Today I withdrew from some lecturing in a topic I really, really, really like, at one of the local universities, because they wouldn’t offer me enough work to make a decent chunk of part time work. One of the problems with part time academic work is that it’s an hour here and an hour there, each time involving a trip to and from campus, and very few economies of scale. Plus there are no resources – no office space, no access to computing, no access to photocopiers, an expectation that I will use my personal resources (i.e. my home computer and home internet access) for preparing lectures and accessing the course web site. And on it goes. An adjunct’s life is not a pretty one.

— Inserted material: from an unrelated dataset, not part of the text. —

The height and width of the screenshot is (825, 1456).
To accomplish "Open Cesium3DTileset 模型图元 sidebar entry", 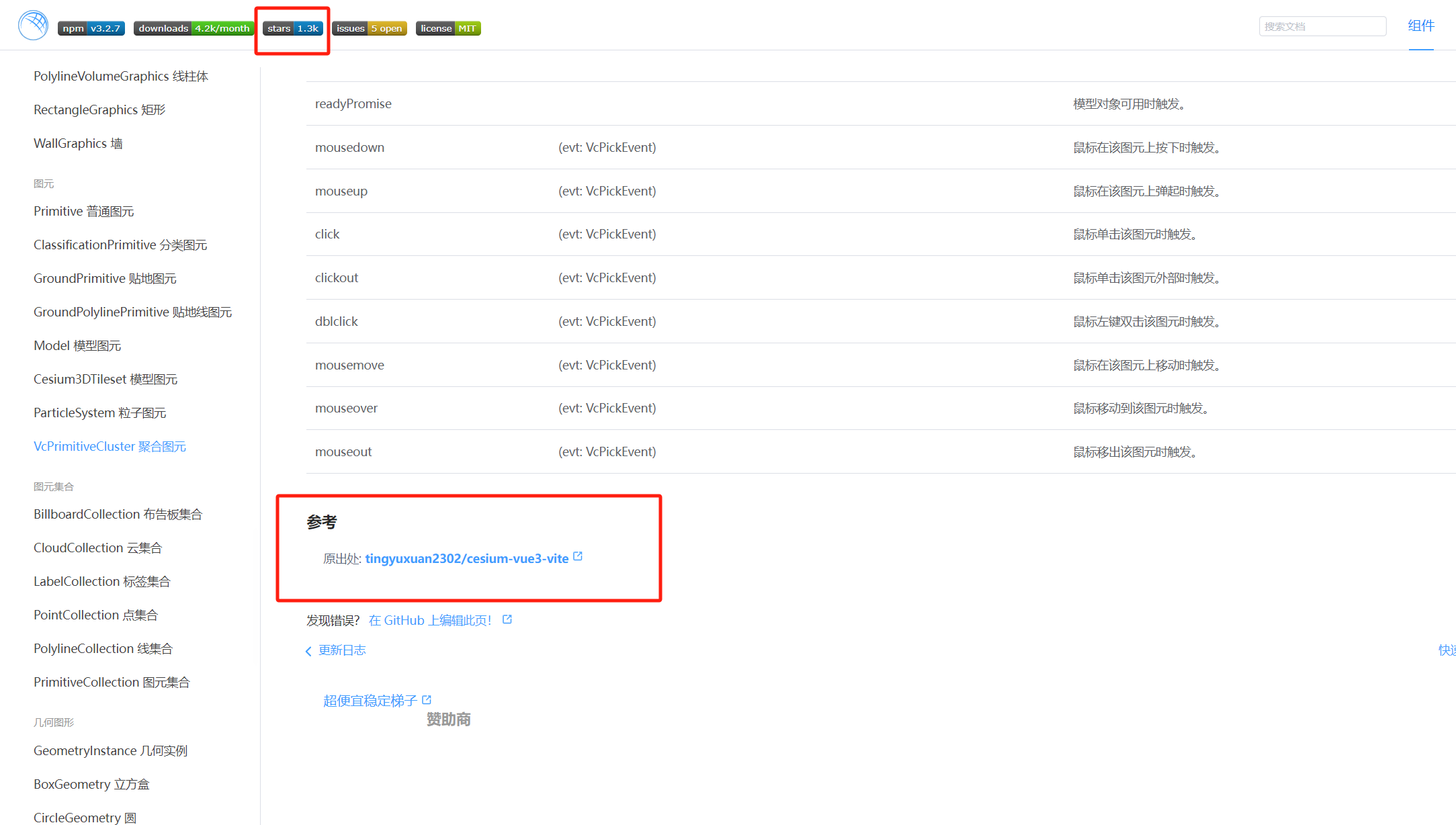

What I was being invited to do was to collude in exploiting myself. The particular program I was going to be working in is strapped for cash to pay casual staff, and I really do understand the constraints they are operating under. However I do not see that it is my responsibility to help them to manage their budget. So often, I have made an effort, tried to just help out a little, given a bit here and a bit there to make sure that other people succeed, but ended up fraying at the edges, because I do too much work for too little reward. And in the past, I have crashed and burned quite badly as a result of that desire to get involved, to put in the effort, to work just a bit harder, even without much reward, so that my colleagues (hah!) can do well. I don’t want to go there again.
But now I’m worried that I’ve done the nose and spiting face thing…
Time for a nice glass of wine, I think.